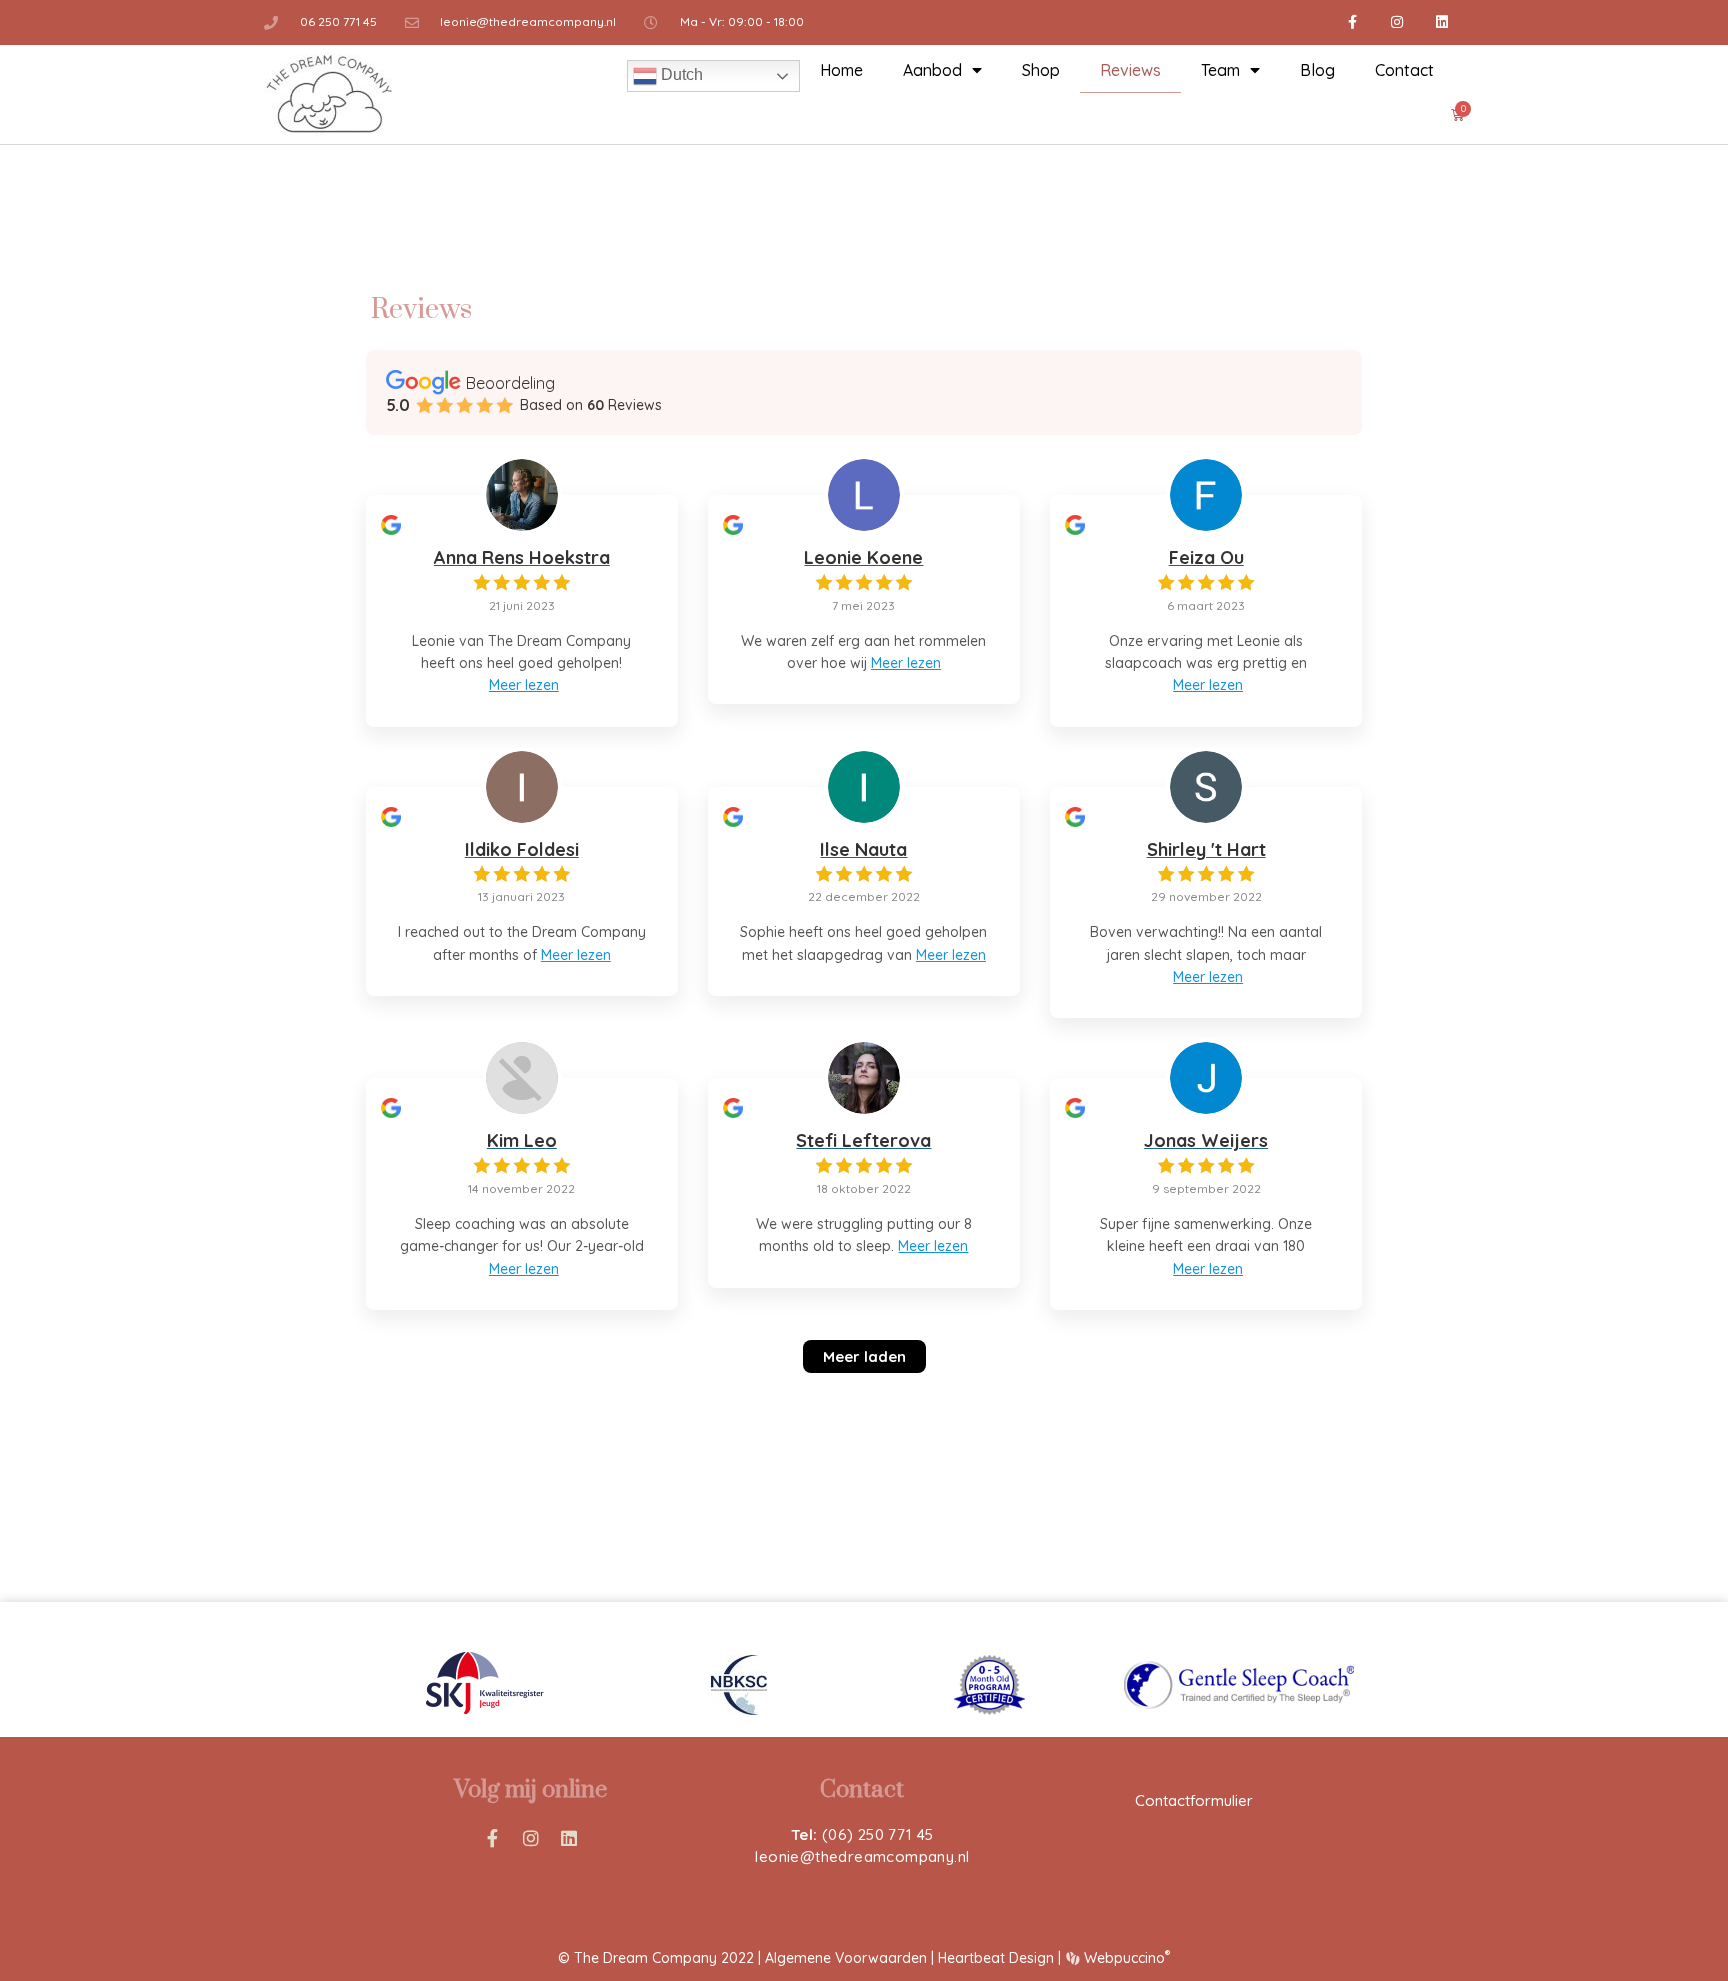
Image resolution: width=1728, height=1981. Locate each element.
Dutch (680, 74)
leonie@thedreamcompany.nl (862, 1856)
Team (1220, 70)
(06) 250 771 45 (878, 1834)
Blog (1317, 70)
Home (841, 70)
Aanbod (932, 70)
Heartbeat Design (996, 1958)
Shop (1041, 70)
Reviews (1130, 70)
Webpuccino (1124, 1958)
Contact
☆ ☆ ☆ ☆
Task to complete
Take the line that contains "Home (841, 70)" and every line after it to the end of the entries above, and reproduce them exactly.

Solution for this problem
Home (841, 70)
Aanbod (932, 70)
Heartbeat Design (996, 1958)
Shop (1041, 70)
Reviews (1130, 70)
Webpuccino (1124, 1958)
Contact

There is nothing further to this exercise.